Latex allergy is an allergic reaction to latex products, such as condoms, rubber gloves, and materials that include latex. We’re not sure why latex allergy has increased, but it’s likely due to increased usage. The more you are exposed to latex, the higher your chance of becoming allergic. This means nurses, doctors, dentists and paramedics or even patients who have worn gloves a lot are often sufferers. Those allergic to latex often have other allergies, for example to dust or pollen.
Symptoms of latex sensitivity or allergy
- Scaley skin
- Weeping sores
- Rough, dry skin
What is latex?
Contrary to what you might believe, latex is actually the sap of a tree – the Hevea brasiliensis tree – but with stabilisers and preservatives added so it lasts a longer time. Chemicals are added to make it elastic and stable, strong and durable. The gloves are covered in cornstarch to stop the items from rubbing together (like gloves, for easy use), and these cornstarch particles may becoming airborne with latex attached, causing an airborne allergen.
What contains latex?
- Baby bottle teats
- Baby dummies
- Rubber bands
- Elastic bands in clothing
- Rubber toys
- Rubber grips
- Medical equipment
Synthetic rubber is does not contain any latex allergens and is unlikely to cause a reaction.

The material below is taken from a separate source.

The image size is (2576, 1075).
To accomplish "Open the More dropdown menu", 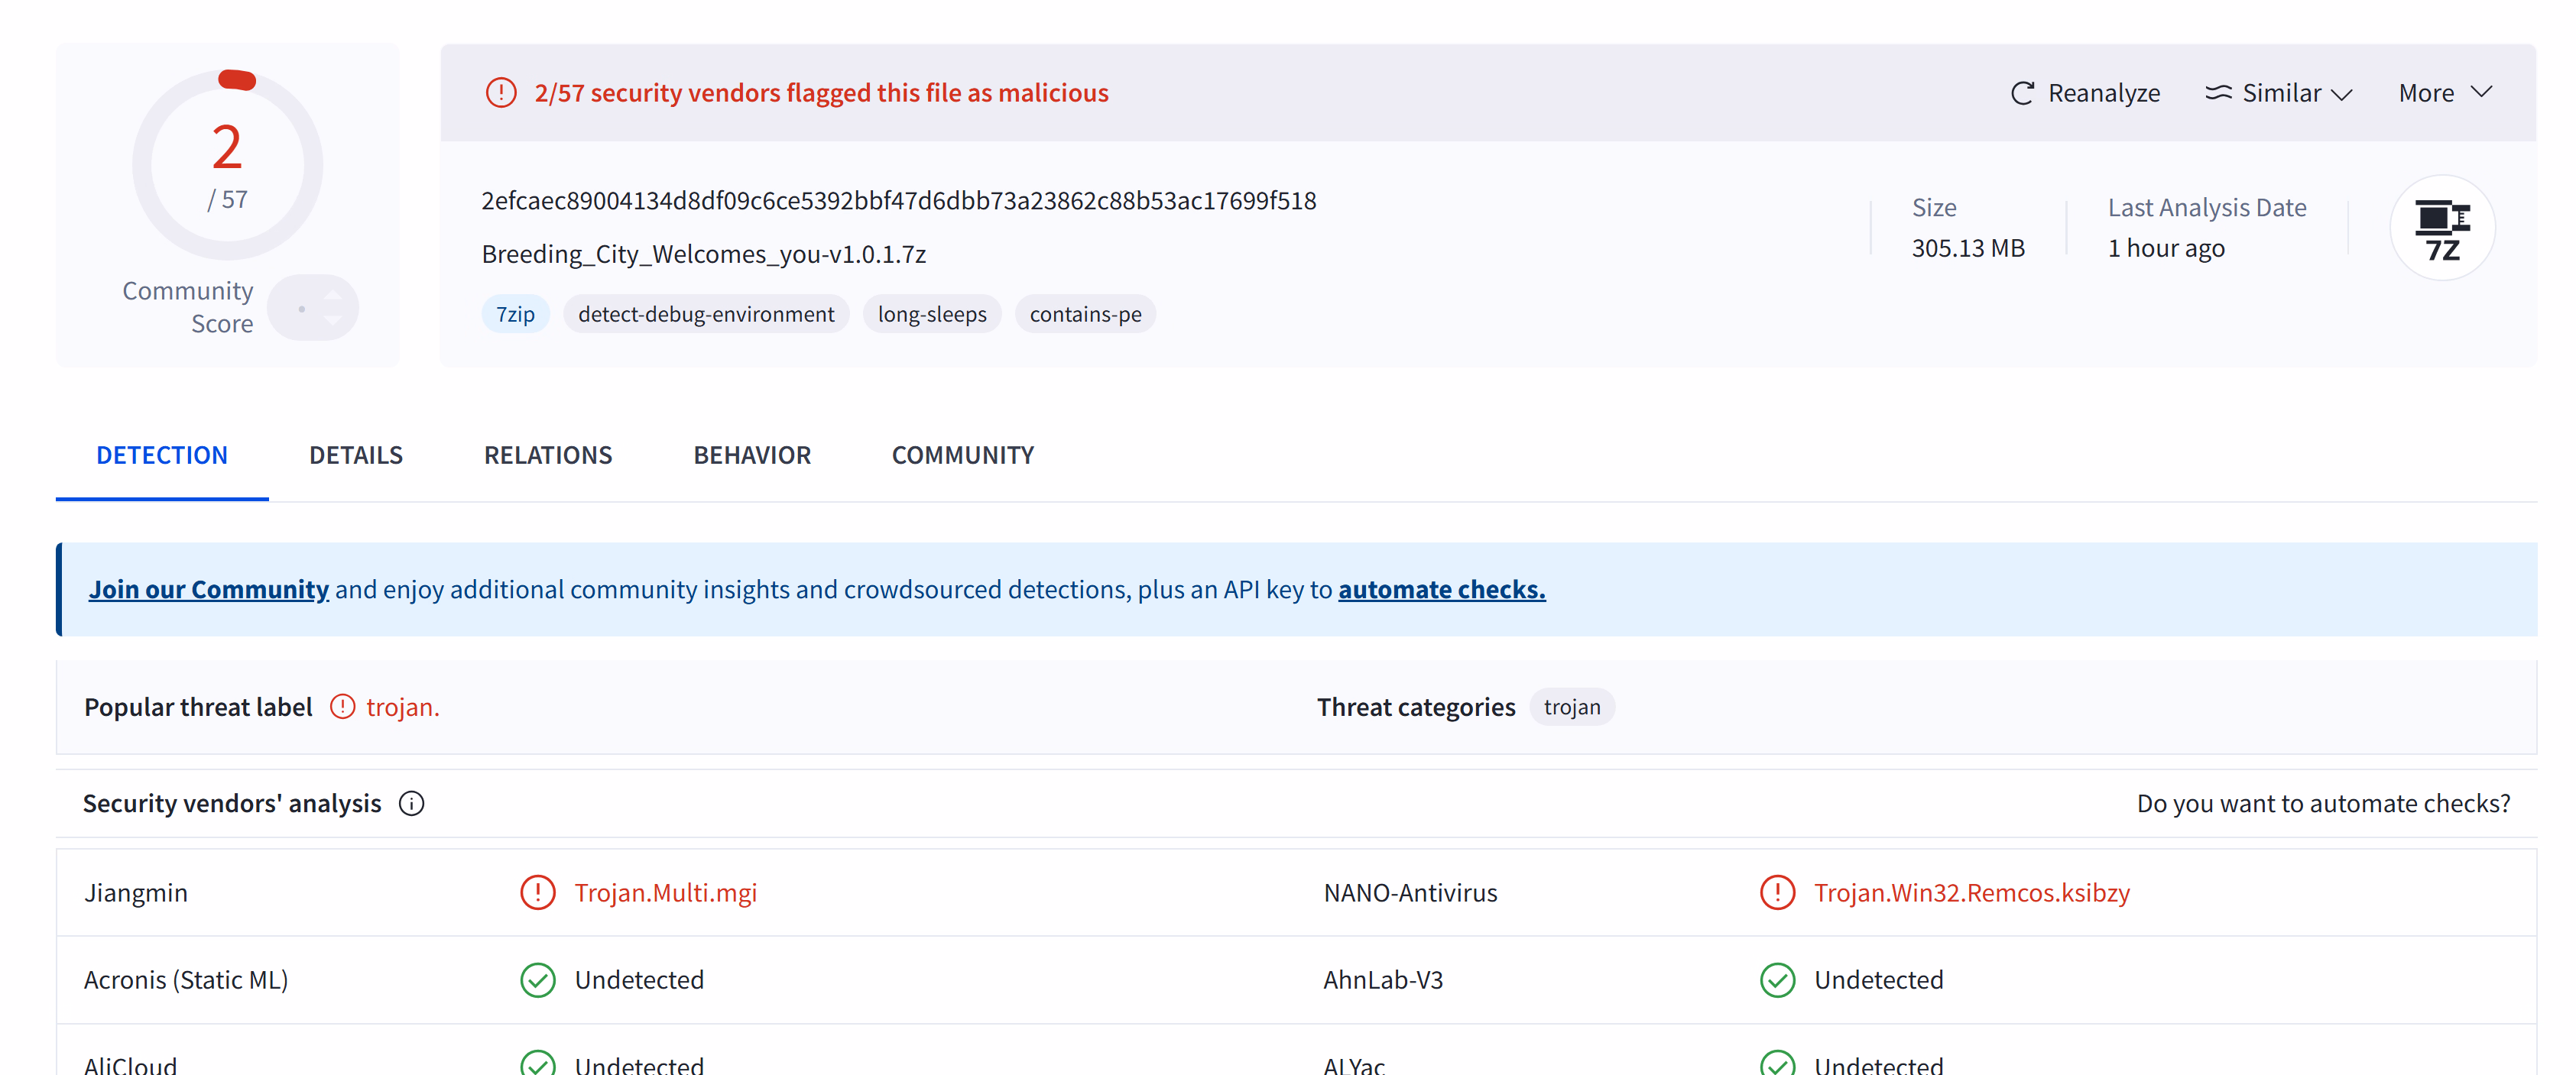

Allergic reactions to latex
The strongest allergic reactions to latex are the most dangerous because they can cause anaphylaxis – swollen lips, face or tongue which can impede breathing, causing death without intervention. Those who develop a sensitivity over time may find that the contact causes itching, hives, and swelling. This might occur after using a condom or blowing up a balloon.

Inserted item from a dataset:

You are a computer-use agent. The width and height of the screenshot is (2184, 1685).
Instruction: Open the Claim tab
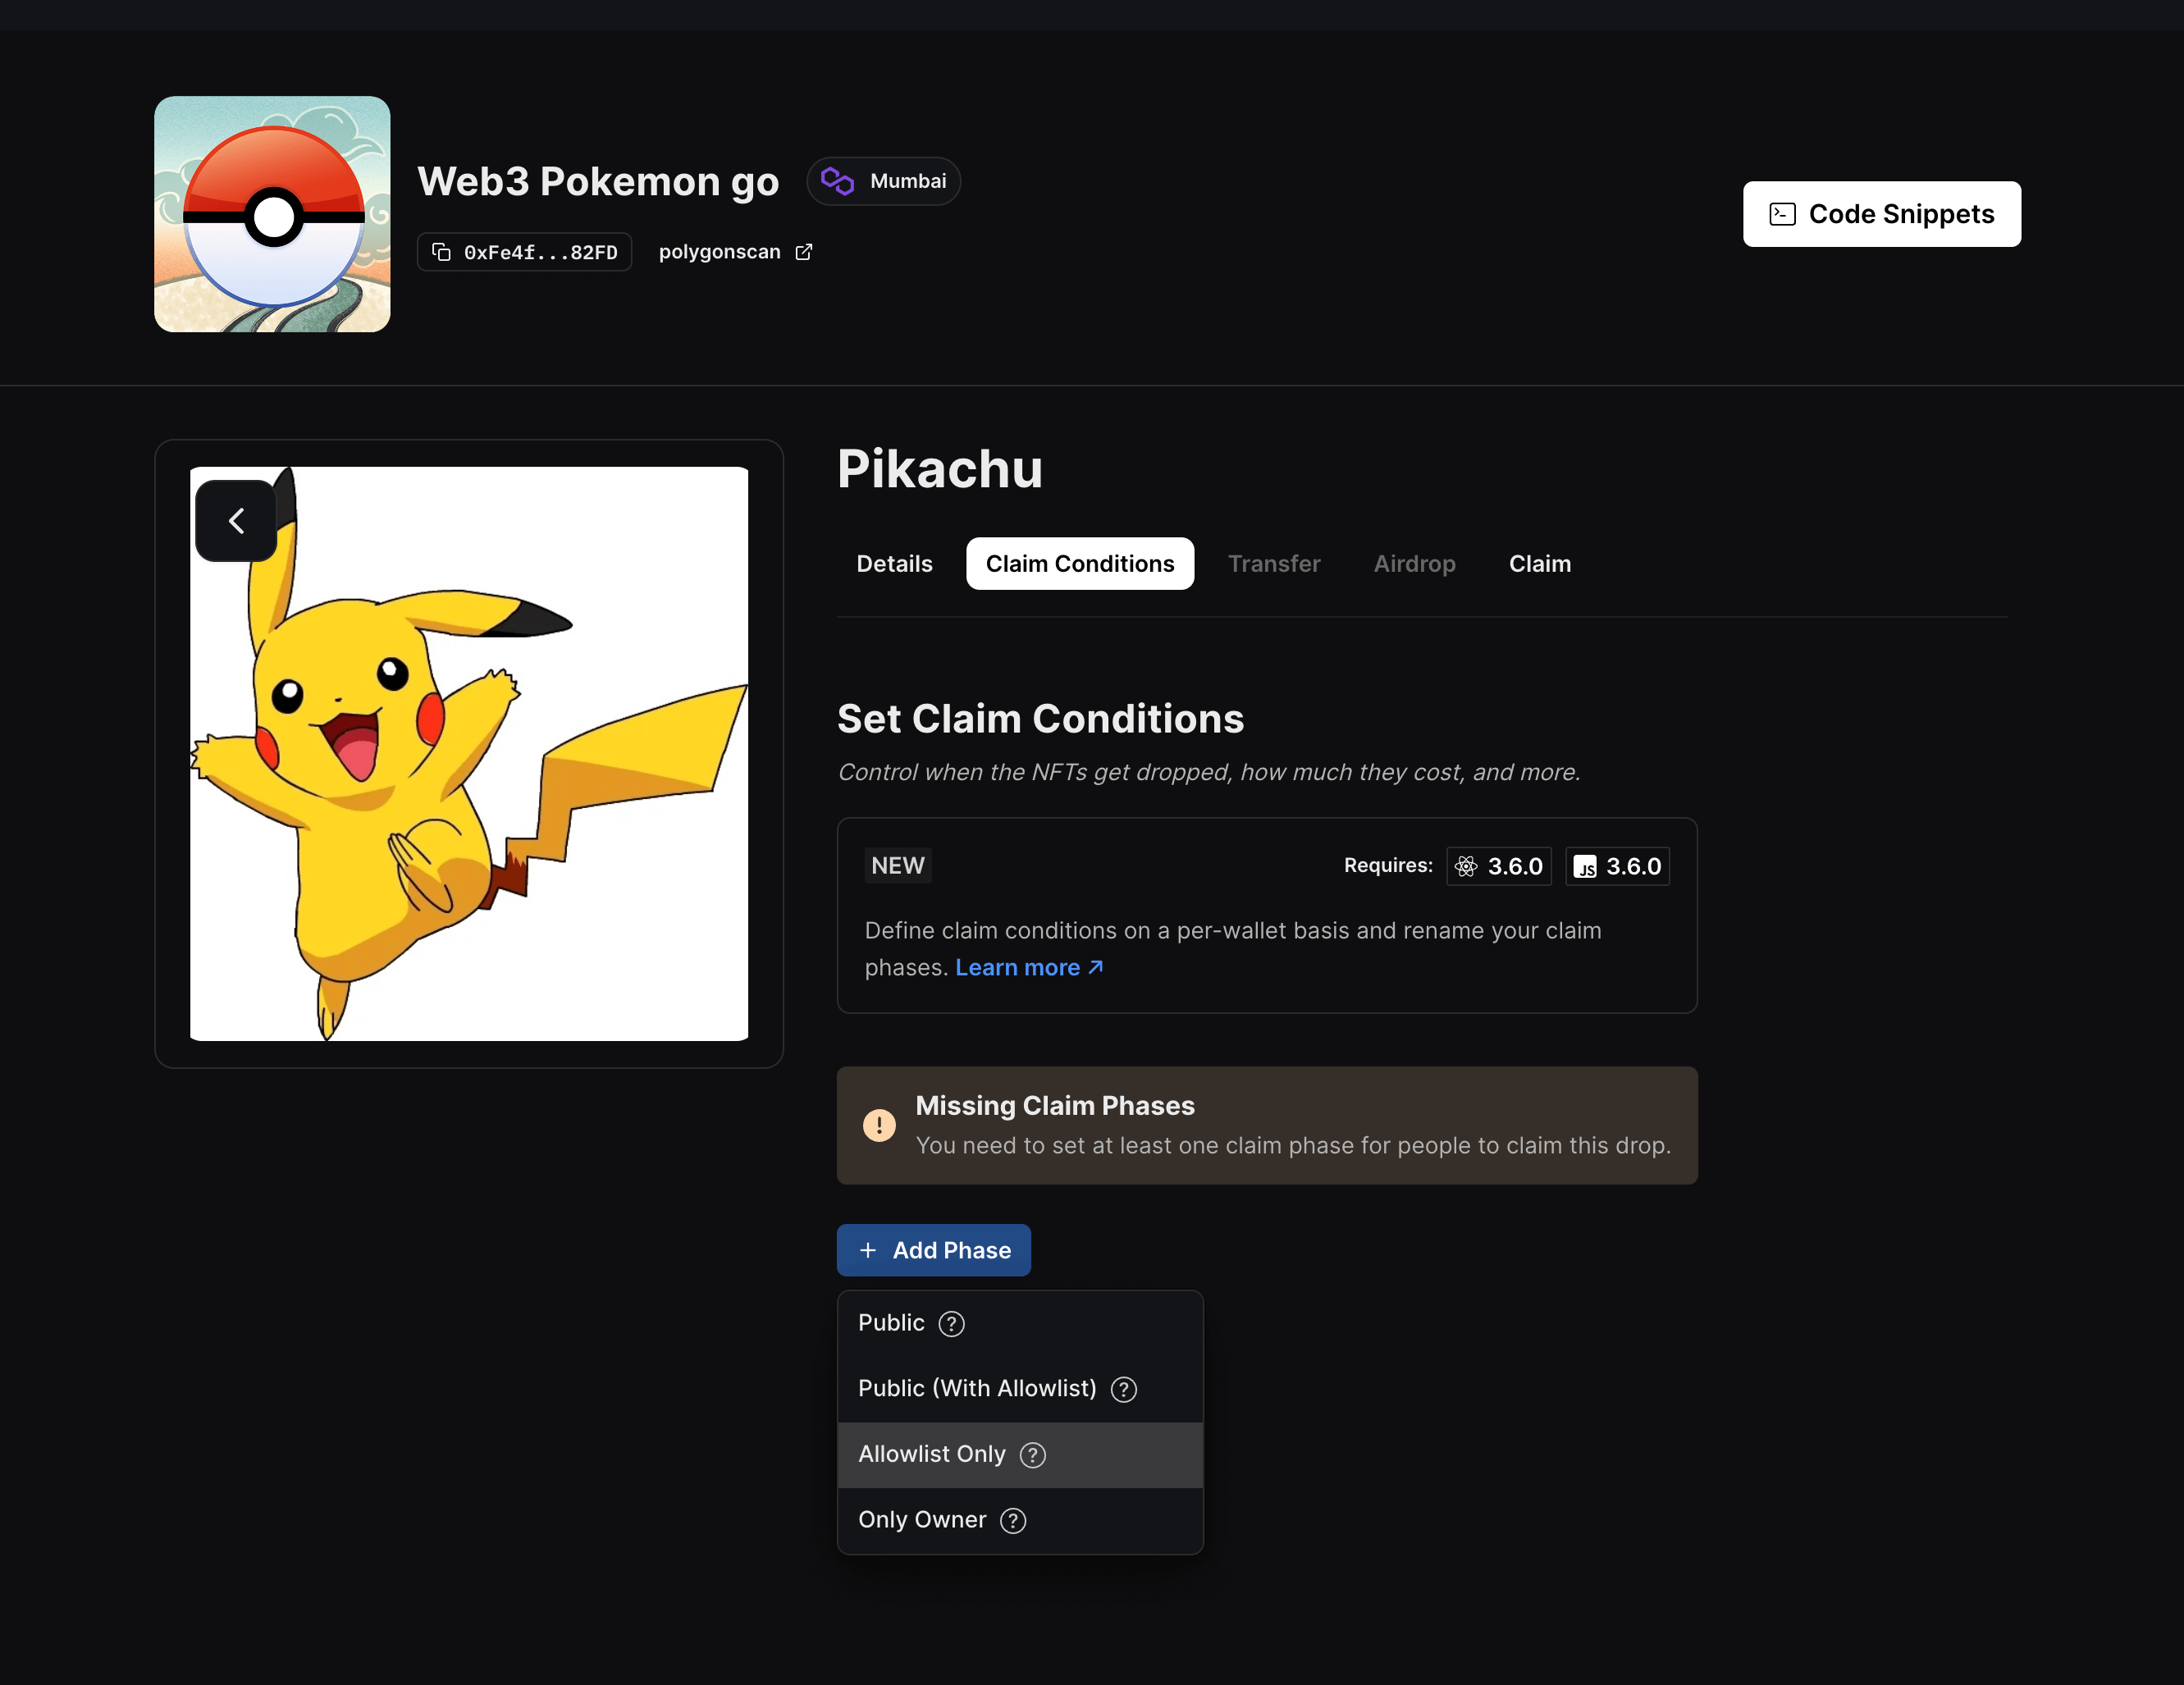[x=1539, y=564]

A reaction can also occur if breathing in the latex particles, causing hayfever or asthma. An allergic reaction may take up to 48 hours to develop. People with sensitivities to latex may also be sensitive to certain foods like banana, avocado, kiwifruit, passionfruit, plums, strawberries and tomatoes.
Irritant and allergic contact dermatitis
Irritant contact dermatitis is the most common outcome for a person sensitive to latex. This isn’t a true allergic reaction as the immune system is not involved, but the skin is. Allergic contact dermatitis by contrast is an immune-system response to latex, but looks very similar to irritant dermatitis. These forms of dermatitis can be uncomfortable, but are not dangerous.
Treatment revolves firstly around prevention – avoid all latex, find alternatives for condoms and gloves where necessary, and if you suffer anaphylaxis, wear an allergy bracelet. Advise your medical practitioners. Avoid food suppliers who use latex gloves. Use latex-free gloves, and if you work around latex, take precautions.